Will property taxes ruin your investment? | Hahn Loeser & Parks LLP

Property buyers often fail to factor in the tax increase associated with their potential sale price when running cash flow pro formas. In Ohio, the sale price is considered fair market value for property tax purposes. Prudent buyers should estimate and pro-rate taxes assuming the sale price is the basis for the value of their investment. Otherwise, a “standard” pro rata clause in the purchase agreement will force the buyer to pay the increased tax themselves, even for the part of the year the property belonged to the seller.

As real estate values ​​continue to climb at historic rates, property taxes can be a hidden trap when it comes to crunching numbers for a seemingly safe real estate investment. Prudent investors should analyze their potential real estate transactions based on cash flow, which is the cash generated from the remaining property after all expenses have been paid, including property taxes. But, in many states, such as Ohio and Illinois, property taxes are paid in arrears. This means that taxes for the current year are not due and paid until the following year, and the amount due is often affected by the purchase price of your future contract. This alone causes a great deal of confusion when it comes to accurately analyzing a real estate investment, including assessing the possibility of a new increased tax burden for the property.

Many do not realize that in many cases property taxes are set based on the purchase price of an arm’s length transaction. So if your potential property is currently assessed at $2 million by the auditor for property tax purposes and you are considering offering a purchase price of $8 million, you can expect that a large increase in the property’s property taxes becomes effective for the current year, but due and payable the following year. Many investors, even the most savvy ones, may forget to account for this increase in relying on the current tax bill for their cash flow calculations, or grossly underestimate the potential increase in tax burden. This can lead to overpayments on investments and (swallow!) negative cash flow.

So what can be done to ensure that you have solid calculations for your potential investment? First, always check with the county auditor to determine the current market value set by the auditor for tax purposes. This is public information easily accessible online. Second, if your proposed purchase price is higher than the auditor’s market value, you can usually expect your property taxes to increase based on the sale. In order to determine the new tax burden, many counties have online calculators that can be used to estimate the new property tax amounts. However, if no tax calculator is available, you can simply divide the current tax bill by the current market value established by the auditor and get the current tax percentage. Then apply the current tax percentage to your proposed purchase price, and voila! – you have your new estimated tax bill.

Another issue that investors should be aware of when crunching numbers and determining the best purchase price for a property investment is whether there are any tax deductions on the property. A tax abatement is an exception to property taxes, which means that none are due. The tax allowances can be for the total value of the property, or for a part. However, it is important to note that tax allowances are generally valid for a fixed period. Therefore, you will want to know when the tax relief was granted and how long it will be in effect. Next, you’ll need to calculate the new tax burden based on your proposed purchase price and determine when those taxes will eventually start accumulating.

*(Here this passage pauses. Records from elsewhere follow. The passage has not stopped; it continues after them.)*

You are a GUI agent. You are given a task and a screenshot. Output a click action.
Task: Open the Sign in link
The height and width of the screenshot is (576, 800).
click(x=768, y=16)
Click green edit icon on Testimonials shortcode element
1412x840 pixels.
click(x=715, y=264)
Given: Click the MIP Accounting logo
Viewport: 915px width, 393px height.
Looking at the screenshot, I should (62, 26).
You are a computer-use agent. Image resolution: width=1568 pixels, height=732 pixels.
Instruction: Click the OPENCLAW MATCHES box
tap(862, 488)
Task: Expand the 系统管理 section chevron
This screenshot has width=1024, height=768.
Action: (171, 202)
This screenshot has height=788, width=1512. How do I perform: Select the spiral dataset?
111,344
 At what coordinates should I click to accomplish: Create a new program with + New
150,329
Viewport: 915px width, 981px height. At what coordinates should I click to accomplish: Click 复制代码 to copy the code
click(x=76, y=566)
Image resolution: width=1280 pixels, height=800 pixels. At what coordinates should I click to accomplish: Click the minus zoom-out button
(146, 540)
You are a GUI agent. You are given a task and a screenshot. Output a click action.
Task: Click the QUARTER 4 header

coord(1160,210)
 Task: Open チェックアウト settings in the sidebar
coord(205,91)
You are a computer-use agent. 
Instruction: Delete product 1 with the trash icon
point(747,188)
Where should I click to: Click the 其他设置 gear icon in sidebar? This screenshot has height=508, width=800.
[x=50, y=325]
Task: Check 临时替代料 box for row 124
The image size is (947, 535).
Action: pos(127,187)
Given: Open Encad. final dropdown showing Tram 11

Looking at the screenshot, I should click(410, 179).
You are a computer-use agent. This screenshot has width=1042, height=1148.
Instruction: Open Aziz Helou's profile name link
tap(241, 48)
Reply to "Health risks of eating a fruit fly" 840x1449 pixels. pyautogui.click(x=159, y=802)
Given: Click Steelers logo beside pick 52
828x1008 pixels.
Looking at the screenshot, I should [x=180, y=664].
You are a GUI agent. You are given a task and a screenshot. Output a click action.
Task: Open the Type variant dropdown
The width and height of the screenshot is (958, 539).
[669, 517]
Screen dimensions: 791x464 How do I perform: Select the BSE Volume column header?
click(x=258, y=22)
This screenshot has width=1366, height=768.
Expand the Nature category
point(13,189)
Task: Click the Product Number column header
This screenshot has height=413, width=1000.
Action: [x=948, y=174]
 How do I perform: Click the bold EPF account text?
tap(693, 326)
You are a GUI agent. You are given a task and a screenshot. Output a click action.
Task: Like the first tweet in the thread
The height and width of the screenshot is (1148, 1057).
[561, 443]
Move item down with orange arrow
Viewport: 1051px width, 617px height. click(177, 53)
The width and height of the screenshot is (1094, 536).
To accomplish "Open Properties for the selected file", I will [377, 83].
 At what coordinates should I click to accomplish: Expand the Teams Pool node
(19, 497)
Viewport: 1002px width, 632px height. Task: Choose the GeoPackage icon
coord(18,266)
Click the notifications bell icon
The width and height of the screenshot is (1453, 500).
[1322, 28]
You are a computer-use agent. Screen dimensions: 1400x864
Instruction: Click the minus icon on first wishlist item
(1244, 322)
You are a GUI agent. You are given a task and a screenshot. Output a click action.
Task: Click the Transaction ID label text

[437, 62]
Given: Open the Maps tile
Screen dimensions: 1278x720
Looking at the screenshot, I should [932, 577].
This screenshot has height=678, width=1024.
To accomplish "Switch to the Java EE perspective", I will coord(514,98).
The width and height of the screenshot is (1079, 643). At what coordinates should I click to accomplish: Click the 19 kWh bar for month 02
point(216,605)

Finally, when buying a new property, consider requiring favorable terms in the purchase agreement regarding the structure of the transaction and/or the pro rata tax paid by the seller at closing. Again, since taxes are paid in arrears in Ohio, buyers typically get a per diem credit from the seller at closing for the part of the year the seller owned the property. This pro-rata is usual because the tax bill for the year the seller owned the property will be paid in full by the buyer when it finally becomes due the following year. So if the tax burden increases based on the sale price, but the seller’s pro-rated credit is based on the lowest existing tax burden, you’re not getting a fair credit for the period the seller owned. of the property. There are also ways to creatively structure a deal to try to avoid a large tax increase. However, these strategies aren’t guaranteed to work, so the new tax burden should still factor into your bottom line. It is important to resolve these property tax issues before or at closing, as many standard purchase agreements make the pro rata final at closing. Even though there is language permitting a post-closing recalculation of the tax pro rata, the merger doctrine, which states that all matters under the purchase agreement merge into the deed at closing, may preclude such a pro rata if specific language is not included in the act of preserving the show.

Property taxes can get complicated, but the help is there! Don’t hesitate to contact an experienced real estate attorney to guide you through the tax issues and pitfalls before committing to that new investment property!